FOOD: Food can only be sourced from the resort restaurant (although there’s a tiny shop right outside selling biscuits, chips/crisps and fizzy drinks, plus things like hair oil and shampoo). Breakfast is complimentary: a rotating south Indian menu plus a standard local poha (we had uttapam on Sunday and masala dosa on Monday). Quite acceptable, especially given the rubbish dosas I eat in Bombay. The Indian-Chinese is pretty decent too, although lacking the extra delicious oiliness of their Calcutta counterpart. The Hakka noodles, especially, travel very well. We took them on the train back, and even stone cold, they tasted better than the train fare.
SPECIAL NOTE ABOUT TRAIN FARE: Konkan Kanya is a convenient train if you’re travelling from Mumbai or Thane, because you can climb aboard at 11 and wake up already in the heart of Malvan. However, food on this train is rubbish. The Mandovi express runs at more inconvenient times, but its snacks are infinitely better (and actually warm when they reach you). Their kitchen is apparently managed by a private company called Ahuja Catering, and this is their menu:
The rest of the resort menu follows standard MTDC norms – local flavours, a few Indian-Chinese dishes, and homogenised north Indian things like daal tadka, alu paratha and paneer butter masala. Everything’s good, I’m sure, but the tangy, coconutty Malvani cooking – which we stuck to – was brilliant. The catch is fresh and the sauces are yum! Prices are a bit steep for a little tucked-away beach resort, but then it’s been my experience that the “remote, therefore cheap” logic of Bengal tourism doesn’t apply in Goa/Maharashtra.
The grounds have four stray dogs, btw. They’re all female and unspayed, in case you were thinking of visiting with your non-neutered male dog during mating season. They’re starved for affection, and if you give them the slightest encouragement, they will follow you everywhere, even down to the beach.
WATER: And finally, the sea. So, so magnificent. Forceful, green, and just the right amount of choppy. Breakers crash on the beach even during low tide, and the water is so clear you can see your submerged limbs if you’re close to the shore.

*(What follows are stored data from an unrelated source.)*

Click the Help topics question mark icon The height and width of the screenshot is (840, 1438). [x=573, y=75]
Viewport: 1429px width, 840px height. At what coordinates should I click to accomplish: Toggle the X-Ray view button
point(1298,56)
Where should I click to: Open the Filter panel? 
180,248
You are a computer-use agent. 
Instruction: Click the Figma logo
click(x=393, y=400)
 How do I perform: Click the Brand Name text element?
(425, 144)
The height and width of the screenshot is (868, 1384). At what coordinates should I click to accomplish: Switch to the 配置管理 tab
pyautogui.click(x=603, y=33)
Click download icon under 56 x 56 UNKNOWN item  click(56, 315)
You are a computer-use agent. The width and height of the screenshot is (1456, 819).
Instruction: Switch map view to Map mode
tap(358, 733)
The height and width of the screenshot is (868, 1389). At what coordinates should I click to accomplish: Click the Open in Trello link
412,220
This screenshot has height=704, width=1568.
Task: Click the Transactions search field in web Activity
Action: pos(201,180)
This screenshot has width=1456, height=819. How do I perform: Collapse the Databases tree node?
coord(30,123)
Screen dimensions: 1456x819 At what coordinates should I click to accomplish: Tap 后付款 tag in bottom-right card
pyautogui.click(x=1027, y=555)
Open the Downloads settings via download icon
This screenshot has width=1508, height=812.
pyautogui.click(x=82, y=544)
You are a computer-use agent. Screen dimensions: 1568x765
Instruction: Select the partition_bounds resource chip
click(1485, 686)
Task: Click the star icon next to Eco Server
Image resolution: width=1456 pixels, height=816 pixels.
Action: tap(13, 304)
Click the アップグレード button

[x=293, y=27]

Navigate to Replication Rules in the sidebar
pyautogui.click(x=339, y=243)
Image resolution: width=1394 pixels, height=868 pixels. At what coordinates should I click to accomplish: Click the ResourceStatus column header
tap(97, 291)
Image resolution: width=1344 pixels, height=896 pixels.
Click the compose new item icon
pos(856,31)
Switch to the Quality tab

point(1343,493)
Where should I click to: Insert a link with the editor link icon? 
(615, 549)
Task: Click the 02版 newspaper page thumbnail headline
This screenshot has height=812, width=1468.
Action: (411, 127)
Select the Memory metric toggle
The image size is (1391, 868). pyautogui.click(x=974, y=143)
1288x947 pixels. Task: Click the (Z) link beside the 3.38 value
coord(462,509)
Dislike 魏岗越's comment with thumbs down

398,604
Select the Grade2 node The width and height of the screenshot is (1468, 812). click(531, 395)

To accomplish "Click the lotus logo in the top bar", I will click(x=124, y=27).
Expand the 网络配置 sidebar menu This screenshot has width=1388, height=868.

Most people, however, seemed to heed the “DANGER” sign on the beach and stayed out of the water. Public Service Announcement: the beach isn’t dangerous. The shore is flat but a bit wavy, so you might put your foot down a trough and think for a second that you’re falling. But you’re not. The security guard insisted it dips sharply beyond a certain point, but I went shoulder-deep in the water (that’s waist-deep for regular sized people) and still didn’t find that point. So I’d say it’s probably safe for a bit of a waddle.
Incidentally, this madame followed us into the water for a bit, but scampered off when a big wave broke a foot away from her. She’s a water-hating Indian dog, so that was downright touching. Please show her some love if you visit.
FUN STUFF: There are islands close by that you can scuba dive from. People say you can meet dolphins if you’re lucky. You can also take a fishing boat out for a ride, but be warned that it will lurch up and down quite a bit, and if you suffer from motion-sickness the shore is your best bet.
The temperature of the water changes perceptibly throughout the day, and mid-morning to afternoon is the time to get your splashing done if you like your water warm. Once we exhausted ourselves floating with the waves, we took our e-readers and just chilled at the beach. Then when it got dark, we sat on the porch and watched films we had carried with us. Very old school, but internet is a bit sketchy around this place, so we had to fall back on old entertainments.
And then, limbs aching from the physical activity, we came back home.